Além dos ataques registrados às lives, uma outra ação criminosa gerou uma espécie de alvoroço nas redes sociais, a partir de um vídeo com denúncias ao prefeito de Porto Alegre, Nelson Marchezan, às duas agências de publicidade que prestam serviços à prefeitura, ao Grupo RBS e jornalistas da empresa. Apesar das especulações sobre a autoria do vídeo apócrifo, ninguém sabe quem fez e nem de onde veio.
VÍDEO APÓCRIFO
Além de elencar irregularidades sobre o processo de licitação para escolha das agências de publicidade que prestam serviços para a prefeitura, o material aponta uma significativa disparidade entre o que foi aplicado em publicidade nos três primeiros anos do mandato de Marchezan e o que foi gasto nos primeiros 20 dias após a contratação das referidas agências de publicidade. Em nota, os envolvidos (prefeito, RBS e as duas agências) negam e repudiam o conteúdo do material. Além de revelarem que pretendem processar os autores do material apócrifo, informaram que o caso foi encaminhado à delegacia de crimes cibernéticos.
DENÚNCIAS
O título do vídeo apócrifo é "Saiba porque a RBS defende tanto Marchezan". A peça, que mistura linguagem jornalística e publicitária, menciona que entre 2017 e 2019, a prefeitura teria tentado contratar as duas agências, por diversas vezes. Em seguida, acusa a comissão de avaliação técnica encarregada de examinar a licitação de ter cancelado três licitações. Somente na quarta licitação, as agências citadas no vídeo conseguiram "abocanhar" o contrato de R$ 35 milhões junto à prefeitura de Porto Alegre.
MARCHEZAN, AGÊNCIAS E RBS O material apócrifo alega que em 1.095 dias da gestão de Marchezan, o grupo RBS recebeu mais de R$ 8 milhões dos cofres da prefeitura da capital gaúcha, sendo que R$ 6,6 milhões saíram do orçamento da saúde e que seriam verbas do SUS. Também cita que em 20 dias, após as duas empresas terem assinado o contrato com o município, foram veiculados R$ 20 milhões em propaganda, sendo R$ 10,4 milhões destinados à RBS. O material relata que a ordem dada aos comunicadores do grupo afiliado da Globo é elogiar Marchezan e desqualificar as acusações contra o prefeito.
Ao que tudo indica, a disputa à prefeitura da capital gaúcha se dará no mesmo nível do pleito realizado em 2016. Há quatro anos, a eleição em Porto Alegre foi marcada por ataques, ofensas e até mesmo tiros.

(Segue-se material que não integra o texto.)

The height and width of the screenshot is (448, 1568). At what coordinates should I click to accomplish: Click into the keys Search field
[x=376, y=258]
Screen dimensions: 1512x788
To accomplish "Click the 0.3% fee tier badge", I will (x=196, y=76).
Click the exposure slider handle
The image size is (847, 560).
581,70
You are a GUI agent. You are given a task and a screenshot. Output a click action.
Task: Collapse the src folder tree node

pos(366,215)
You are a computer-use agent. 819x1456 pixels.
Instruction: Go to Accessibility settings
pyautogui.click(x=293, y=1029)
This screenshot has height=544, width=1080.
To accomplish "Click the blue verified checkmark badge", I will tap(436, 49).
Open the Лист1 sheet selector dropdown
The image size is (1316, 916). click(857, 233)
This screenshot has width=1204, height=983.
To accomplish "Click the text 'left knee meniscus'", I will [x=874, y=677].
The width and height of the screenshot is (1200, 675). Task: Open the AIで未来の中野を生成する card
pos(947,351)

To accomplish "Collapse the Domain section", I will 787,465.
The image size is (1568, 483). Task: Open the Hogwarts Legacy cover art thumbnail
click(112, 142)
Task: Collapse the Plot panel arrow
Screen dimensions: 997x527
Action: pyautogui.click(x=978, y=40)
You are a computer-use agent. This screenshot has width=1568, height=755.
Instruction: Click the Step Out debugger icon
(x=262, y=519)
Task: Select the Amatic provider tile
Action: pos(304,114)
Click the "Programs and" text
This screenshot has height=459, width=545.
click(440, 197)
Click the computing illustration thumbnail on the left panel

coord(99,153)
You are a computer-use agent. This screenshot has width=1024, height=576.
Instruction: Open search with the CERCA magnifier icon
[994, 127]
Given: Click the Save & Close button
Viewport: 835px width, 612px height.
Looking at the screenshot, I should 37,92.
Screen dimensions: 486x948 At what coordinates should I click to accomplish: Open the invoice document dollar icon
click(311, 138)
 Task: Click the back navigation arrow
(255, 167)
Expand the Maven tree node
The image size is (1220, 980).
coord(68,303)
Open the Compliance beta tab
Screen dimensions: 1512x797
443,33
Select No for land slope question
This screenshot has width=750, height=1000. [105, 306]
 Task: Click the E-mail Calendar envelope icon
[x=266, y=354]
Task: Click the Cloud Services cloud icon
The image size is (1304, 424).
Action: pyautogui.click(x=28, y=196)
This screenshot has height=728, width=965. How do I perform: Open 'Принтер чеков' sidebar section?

As redes sociais serão fundamentais no processo eleitoral de 2020, em função da pandemia de coronavírus e das regras de distanciamento. Impedidos de realizar comícios, de promover reuniões e quaisquer atividades que gerem aglomerações, a tendência dos candidatos será transferir para os ambientes virtuais o corpo a corpo das ruas, a entrega dos "santinhos" e a oportunidade de conquistar os votos dos 1.086.726 eleitores da cidade.
Os crimes virtuais ocorridos do fim de semana devem servir de alerta às autoridades, aos partidos políticos e aos seus candidatos. Mas, principalmente, aos 147.918.483 eleitores do país, que assumem um papel de protagonismo em relação ao processo democrático que vai mobilizar os 5.569 municípios do Brasil até o dia 15 de novembro, data das eleições.